[Stored data entries]
________________________________________

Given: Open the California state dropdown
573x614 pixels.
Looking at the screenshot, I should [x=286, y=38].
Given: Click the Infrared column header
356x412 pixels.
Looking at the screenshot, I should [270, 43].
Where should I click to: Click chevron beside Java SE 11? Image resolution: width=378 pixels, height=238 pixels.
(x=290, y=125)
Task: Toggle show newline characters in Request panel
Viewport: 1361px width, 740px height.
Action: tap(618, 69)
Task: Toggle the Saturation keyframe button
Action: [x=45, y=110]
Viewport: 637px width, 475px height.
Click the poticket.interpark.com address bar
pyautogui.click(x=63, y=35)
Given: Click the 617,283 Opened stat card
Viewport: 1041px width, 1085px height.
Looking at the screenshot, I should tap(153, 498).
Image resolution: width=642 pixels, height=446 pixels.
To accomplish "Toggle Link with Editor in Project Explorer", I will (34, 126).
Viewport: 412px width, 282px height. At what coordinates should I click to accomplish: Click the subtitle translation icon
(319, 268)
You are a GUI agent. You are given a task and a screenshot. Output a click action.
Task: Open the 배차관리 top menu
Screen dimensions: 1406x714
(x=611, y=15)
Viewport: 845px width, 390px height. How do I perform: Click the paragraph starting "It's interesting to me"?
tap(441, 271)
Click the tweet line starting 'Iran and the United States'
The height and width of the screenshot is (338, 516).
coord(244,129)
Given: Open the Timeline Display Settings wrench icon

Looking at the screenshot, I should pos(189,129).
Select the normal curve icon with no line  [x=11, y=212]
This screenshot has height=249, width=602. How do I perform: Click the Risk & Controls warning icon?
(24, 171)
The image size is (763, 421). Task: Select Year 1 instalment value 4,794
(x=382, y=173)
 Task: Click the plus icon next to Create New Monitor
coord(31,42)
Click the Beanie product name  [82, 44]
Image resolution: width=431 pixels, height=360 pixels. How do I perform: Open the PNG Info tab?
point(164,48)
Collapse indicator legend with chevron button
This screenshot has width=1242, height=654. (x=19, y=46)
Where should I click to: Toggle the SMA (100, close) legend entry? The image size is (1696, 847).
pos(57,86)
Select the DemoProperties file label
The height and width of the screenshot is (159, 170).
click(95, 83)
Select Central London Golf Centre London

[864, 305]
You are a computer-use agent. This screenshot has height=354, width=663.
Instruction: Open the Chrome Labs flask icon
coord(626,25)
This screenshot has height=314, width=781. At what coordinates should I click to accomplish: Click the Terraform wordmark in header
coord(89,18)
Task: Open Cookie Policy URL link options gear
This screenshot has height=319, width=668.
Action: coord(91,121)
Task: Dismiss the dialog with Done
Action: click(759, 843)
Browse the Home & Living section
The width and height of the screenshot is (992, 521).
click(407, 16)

________________________________________

### Problem to solve:
Where does the word "agent" appear in the records above? Return every line that holds it.

### Task answer:
You are a GUI agent. You are given a task and a screenshot. Output a click action.
You are a computer-use agent. This screenshot has height=354, width=663.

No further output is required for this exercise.